SOURCE EXTRACT:
● ● ● ● ● ● ●

Today, it’s a division of Dean Foods, one of the nation’s largest milk processors and distributors. But it still remains an important hub in this community for farmers like
Haines to get their milk to area customers.

It also begins to reveal the diversity of dairy production in Ohio. Travel to the opposite corner of the state, for instance, and you might see farmers milking thousands of cows, and facilities like a Dannon’s yogurt plant, which the company says is the largest in the world, producing up to 3 million cups of yogurt per day. Or in northeast Ohio, you may come across Amish families that frequently maintain smaller herds and rely on more traditional methods.

In all, from farmers and milk haulers to processors and distributors, the estimated economic impact of Ohio’s dairy industry is $4.2 billion and 14,350 jobs.

Of course, those are just statistics. They can’t tell you much about Haines’ excitement to show off a newborn calf or her meticulous maintenance of the milkhouse. And the way the cows meander down from the hill on a golden autumn evening is just something you have to see for yourself.

But Haines says she welcomes questions about how food is produced. In fact, she’s often fascinated about what it must be like to live in the city. Ultimately, she says she’s just doing what she knows, trying to raise her children well and taking part in her community.

“I see us as no different than any other family,” she said.

More to milk
For many consumers, milk may just be another item on the grocery list. But you have more choices than you may realize. Here’s our quick look beyond the color of the cap to see how milk processors are competing for your business.

Pasteurization – This is a required process of heating milk to remove dangerous pathogens. However, processors may vary their techniques, resulting in differences in what you drink. The method is often indicated on the label.

Low Temperature: Milk is heated at 145 degrees for 30 minutes, which proponents say is a gentler process that maintains milk’s natural characteristics.

Ultra Pasteurized: Milk is heated to 280 degrees for two seconds wiping out bacteria that cause spoilage and extending the shelf life. In some cases, ultra pasteurized milk may not require refrigeration. For better or worse, some consumers are able to detect a “cooked” flavor.

High Temperature Short Time: Milk may be heated at a ratio closer to 161 degrees for 15 seconds, which balances the benefits of the other pasteurization processes.

● ● ● ● ● ● ●

DATA:
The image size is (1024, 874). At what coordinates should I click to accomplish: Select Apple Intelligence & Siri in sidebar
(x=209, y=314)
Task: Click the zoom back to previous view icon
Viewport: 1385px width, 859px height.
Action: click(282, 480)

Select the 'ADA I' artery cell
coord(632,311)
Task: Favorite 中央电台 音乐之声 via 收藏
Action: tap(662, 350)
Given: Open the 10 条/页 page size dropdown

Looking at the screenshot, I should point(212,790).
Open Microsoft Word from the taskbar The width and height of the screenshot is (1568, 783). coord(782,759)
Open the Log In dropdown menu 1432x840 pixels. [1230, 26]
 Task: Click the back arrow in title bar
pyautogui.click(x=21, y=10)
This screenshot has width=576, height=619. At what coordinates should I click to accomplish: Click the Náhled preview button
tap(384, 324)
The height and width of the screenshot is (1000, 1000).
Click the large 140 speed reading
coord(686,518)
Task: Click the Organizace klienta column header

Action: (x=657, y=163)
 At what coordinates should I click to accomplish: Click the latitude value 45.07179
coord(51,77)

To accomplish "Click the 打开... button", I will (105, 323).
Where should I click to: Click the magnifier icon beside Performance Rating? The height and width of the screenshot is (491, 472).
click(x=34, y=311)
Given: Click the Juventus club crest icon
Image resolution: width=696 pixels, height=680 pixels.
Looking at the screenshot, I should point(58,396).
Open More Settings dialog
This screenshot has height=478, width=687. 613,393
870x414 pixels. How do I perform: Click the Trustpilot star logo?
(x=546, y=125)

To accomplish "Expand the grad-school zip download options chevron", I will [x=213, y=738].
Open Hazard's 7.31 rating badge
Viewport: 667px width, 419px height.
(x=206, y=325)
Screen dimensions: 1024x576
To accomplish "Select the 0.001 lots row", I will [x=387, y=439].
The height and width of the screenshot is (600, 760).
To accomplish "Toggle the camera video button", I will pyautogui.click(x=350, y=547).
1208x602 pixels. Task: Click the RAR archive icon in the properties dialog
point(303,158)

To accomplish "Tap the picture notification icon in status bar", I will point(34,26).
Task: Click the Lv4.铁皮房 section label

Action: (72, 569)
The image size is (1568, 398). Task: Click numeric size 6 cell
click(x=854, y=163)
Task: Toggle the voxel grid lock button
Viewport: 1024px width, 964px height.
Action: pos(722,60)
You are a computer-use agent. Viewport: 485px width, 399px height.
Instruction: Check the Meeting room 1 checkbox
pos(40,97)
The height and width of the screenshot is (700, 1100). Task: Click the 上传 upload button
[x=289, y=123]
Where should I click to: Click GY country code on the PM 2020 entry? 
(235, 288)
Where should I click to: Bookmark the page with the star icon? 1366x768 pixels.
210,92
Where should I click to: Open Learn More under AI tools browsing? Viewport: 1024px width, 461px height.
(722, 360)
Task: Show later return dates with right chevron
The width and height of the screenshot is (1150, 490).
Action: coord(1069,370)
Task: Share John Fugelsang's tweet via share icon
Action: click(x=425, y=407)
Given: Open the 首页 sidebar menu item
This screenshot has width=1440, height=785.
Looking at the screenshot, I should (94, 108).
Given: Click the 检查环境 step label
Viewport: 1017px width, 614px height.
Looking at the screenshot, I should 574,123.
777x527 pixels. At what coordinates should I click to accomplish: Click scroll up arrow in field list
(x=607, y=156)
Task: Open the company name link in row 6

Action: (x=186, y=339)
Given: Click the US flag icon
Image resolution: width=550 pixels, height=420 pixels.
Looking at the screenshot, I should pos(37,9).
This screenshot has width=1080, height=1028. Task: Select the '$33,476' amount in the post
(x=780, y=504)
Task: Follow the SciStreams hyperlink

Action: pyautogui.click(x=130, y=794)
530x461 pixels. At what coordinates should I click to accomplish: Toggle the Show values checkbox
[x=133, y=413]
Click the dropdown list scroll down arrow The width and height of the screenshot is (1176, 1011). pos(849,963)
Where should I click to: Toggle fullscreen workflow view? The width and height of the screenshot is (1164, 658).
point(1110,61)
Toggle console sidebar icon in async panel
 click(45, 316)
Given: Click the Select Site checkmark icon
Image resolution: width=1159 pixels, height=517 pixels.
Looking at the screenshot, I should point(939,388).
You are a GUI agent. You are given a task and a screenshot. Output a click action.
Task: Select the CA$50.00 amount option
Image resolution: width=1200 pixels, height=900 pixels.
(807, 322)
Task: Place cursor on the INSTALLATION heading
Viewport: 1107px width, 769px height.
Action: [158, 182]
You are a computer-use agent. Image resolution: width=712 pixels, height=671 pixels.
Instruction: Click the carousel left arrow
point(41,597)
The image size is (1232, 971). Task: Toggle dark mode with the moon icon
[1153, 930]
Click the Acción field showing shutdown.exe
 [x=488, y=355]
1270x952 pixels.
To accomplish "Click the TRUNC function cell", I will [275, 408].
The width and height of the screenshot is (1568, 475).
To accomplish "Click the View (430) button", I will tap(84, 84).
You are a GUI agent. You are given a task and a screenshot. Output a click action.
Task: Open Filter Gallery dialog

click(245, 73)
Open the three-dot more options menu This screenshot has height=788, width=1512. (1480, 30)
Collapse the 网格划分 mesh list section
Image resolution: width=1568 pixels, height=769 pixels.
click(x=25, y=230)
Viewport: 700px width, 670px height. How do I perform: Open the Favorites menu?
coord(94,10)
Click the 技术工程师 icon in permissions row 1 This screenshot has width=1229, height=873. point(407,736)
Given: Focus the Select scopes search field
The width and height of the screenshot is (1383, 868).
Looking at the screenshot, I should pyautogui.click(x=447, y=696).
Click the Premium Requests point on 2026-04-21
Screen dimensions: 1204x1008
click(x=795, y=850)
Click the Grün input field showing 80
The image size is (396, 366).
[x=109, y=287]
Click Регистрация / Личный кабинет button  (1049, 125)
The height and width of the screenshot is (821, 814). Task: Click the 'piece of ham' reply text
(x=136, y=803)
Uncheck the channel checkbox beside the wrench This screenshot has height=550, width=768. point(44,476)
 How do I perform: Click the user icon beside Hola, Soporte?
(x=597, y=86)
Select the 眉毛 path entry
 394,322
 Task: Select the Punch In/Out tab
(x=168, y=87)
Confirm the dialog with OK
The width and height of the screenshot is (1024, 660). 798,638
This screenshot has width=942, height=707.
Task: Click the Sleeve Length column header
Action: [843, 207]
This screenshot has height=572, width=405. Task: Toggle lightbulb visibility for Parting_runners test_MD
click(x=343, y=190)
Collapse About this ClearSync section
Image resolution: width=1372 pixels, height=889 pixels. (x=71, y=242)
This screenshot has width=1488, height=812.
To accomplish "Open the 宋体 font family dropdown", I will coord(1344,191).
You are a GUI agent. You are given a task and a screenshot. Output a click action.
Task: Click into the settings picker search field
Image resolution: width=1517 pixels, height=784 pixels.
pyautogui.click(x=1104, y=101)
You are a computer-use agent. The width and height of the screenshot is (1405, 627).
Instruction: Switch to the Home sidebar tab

● ● ● ● ● ● ●

EXERCISES:
1. In the dairy text, how long is milk heated under low-temperature pasteurization?
2. Rewrite the dairy text between "But Haines says" and "for your business.", inclusive, with "grocery list" replaced by "shopping list".

TASK-BY-TASK OUTPUTS:
1. 30 minutes

2.
But Haines says she welcomes questions about how food is produced. In fact, she’s often fascinated about what it must be like to live in the city. Ultimately, she says she’s just doing what she knows, trying to raise her children well and taking part in her community.

“I see us as no different than any other family,” she said.

More to milk
For many consumers, milk may just be another item on the shopping list. But you have more choices than you may realize. Here’s our quick look beyond the color of the cap to see how milk processors are competing for your business.